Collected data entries
--
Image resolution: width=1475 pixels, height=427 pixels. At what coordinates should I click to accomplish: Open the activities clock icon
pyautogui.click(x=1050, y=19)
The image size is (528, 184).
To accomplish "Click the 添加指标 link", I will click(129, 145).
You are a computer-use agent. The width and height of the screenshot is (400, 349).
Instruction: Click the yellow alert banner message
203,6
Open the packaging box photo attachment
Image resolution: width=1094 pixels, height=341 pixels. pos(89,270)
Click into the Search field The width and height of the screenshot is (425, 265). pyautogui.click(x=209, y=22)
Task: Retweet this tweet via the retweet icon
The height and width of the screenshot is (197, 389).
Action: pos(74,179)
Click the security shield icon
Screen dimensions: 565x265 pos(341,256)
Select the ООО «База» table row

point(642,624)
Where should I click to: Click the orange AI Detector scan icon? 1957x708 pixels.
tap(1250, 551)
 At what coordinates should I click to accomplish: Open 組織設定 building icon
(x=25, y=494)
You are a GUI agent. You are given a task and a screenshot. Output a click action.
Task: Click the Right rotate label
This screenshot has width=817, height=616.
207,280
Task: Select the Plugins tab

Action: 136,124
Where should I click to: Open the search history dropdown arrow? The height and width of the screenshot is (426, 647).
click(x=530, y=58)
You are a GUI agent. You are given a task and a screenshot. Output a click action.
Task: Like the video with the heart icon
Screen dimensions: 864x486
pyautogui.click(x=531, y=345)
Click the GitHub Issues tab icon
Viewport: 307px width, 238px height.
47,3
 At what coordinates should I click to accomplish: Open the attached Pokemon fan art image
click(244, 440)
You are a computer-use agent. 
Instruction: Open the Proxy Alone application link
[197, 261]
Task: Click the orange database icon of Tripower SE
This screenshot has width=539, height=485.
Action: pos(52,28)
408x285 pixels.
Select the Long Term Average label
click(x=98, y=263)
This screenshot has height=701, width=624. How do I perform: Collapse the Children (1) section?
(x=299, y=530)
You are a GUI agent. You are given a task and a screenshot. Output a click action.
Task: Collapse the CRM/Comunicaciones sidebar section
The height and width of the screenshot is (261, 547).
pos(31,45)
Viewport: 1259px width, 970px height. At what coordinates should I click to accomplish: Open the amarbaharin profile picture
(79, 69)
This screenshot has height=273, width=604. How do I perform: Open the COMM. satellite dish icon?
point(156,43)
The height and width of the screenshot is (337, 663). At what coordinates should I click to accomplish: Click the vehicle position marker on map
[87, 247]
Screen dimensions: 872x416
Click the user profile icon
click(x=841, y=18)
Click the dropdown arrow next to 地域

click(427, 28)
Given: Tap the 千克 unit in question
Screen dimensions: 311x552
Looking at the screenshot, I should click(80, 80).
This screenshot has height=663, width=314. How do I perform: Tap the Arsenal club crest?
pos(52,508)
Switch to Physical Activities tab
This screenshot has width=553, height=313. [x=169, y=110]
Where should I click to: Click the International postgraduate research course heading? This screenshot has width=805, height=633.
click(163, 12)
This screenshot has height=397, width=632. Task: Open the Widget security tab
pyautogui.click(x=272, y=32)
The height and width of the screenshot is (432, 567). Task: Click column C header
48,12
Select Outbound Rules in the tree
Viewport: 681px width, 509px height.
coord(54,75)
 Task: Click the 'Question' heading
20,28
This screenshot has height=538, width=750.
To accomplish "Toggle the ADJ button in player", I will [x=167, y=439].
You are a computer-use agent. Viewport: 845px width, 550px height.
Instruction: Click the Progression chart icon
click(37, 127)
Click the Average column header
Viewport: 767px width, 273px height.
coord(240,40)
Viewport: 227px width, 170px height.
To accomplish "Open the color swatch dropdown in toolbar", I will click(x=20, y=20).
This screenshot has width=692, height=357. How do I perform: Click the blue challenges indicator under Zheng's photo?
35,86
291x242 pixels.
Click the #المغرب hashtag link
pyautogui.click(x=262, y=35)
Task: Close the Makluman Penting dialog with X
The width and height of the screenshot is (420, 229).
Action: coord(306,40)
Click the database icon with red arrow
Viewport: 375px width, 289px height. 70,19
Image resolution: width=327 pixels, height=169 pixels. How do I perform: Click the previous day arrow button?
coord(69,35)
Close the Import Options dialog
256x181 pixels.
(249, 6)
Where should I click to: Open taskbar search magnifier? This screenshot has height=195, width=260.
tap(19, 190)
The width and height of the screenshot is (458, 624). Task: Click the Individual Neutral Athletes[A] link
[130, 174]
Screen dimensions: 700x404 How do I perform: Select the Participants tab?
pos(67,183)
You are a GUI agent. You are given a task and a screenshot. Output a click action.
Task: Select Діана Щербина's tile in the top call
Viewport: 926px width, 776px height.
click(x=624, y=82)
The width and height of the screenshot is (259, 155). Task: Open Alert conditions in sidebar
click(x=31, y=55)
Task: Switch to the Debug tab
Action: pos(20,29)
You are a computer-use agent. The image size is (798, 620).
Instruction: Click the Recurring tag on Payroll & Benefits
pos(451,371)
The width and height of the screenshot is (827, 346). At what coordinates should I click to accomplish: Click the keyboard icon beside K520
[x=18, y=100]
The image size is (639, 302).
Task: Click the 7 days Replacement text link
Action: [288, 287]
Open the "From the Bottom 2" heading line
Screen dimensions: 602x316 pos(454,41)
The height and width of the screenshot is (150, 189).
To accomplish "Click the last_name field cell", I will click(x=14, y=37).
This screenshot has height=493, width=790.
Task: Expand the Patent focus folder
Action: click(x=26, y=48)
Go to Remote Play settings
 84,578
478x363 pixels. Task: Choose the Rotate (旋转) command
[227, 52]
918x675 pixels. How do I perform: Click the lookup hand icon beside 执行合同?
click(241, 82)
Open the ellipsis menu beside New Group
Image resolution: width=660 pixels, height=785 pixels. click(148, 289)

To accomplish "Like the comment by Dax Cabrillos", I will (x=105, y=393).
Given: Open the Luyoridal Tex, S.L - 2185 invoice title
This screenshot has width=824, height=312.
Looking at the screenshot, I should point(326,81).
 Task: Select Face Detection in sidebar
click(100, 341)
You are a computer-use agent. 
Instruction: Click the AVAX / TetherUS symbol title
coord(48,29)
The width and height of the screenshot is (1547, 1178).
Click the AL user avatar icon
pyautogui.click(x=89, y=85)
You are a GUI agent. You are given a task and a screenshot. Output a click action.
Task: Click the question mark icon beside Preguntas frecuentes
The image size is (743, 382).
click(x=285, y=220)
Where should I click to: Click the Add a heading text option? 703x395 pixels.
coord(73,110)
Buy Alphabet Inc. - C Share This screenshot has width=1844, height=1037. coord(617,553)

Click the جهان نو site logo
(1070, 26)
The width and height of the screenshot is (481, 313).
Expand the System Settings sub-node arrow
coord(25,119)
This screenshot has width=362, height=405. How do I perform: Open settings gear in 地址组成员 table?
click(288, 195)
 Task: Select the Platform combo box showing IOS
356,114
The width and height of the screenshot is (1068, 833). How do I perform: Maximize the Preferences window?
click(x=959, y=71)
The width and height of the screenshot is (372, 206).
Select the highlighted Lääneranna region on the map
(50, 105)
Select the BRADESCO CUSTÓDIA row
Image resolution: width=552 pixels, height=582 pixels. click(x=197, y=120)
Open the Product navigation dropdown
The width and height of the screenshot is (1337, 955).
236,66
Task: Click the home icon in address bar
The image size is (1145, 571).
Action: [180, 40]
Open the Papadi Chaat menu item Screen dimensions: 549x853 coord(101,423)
--
Using the data above, repeat exactly the lines that begin at the line with "Given: Open the" and end at the line with "Buy Alphabet Inc.", both ends included.

Given: Open the Luyoridal Tex, S.L - 2185 invoice title
This screenshot has width=824, height=312.
Looking at the screenshot, I should point(326,81).
 Task: Select Face Detection in sidebar
click(100, 341)
You are a computer-use agent. 
Instruction: Click the AVAX / TetherUS symbol title
coord(48,29)
The width and height of the screenshot is (1547, 1178).
Click the AL user avatar icon
pyautogui.click(x=89, y=85)
You are a GUI agent. You are given a task and a screenshot. Output a click action.
Task: Click the question mark icon beside Preguntas frecuentes
The image size is (743, 382).
click(x=285, y=220)
Where should I click to: Click the Add a heading text option? 703x395 pixels.
coord(73,110)
Buy Alphabet Inc. - C Share This screenshot has width=1844, height=1037. coord(617,553)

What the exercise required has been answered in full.